Provided entries –
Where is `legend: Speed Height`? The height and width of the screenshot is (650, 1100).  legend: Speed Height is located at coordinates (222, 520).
==
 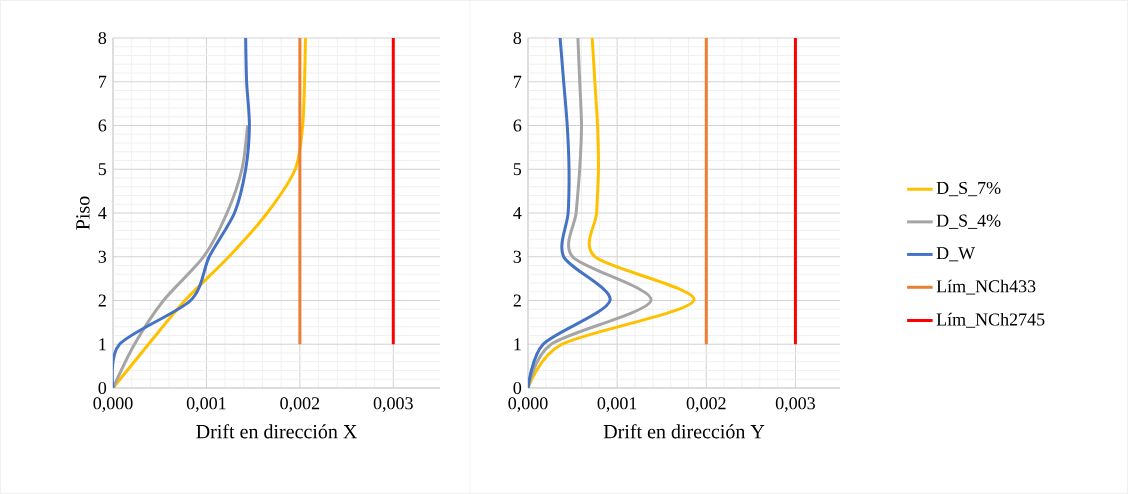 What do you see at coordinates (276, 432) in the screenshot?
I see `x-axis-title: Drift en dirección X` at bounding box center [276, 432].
==
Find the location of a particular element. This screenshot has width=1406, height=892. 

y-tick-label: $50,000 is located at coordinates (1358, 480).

Action item –
Copy the lines running from the line containing "What do you" to the line containing "center [276, 432].", both included, leaving the picture out of your answer.

Solution below –
  What do you see at coordinates (276, 432) in the screenshot?
I see `x-axis-title: Drift en dirección X` at bounding box center [276, 432].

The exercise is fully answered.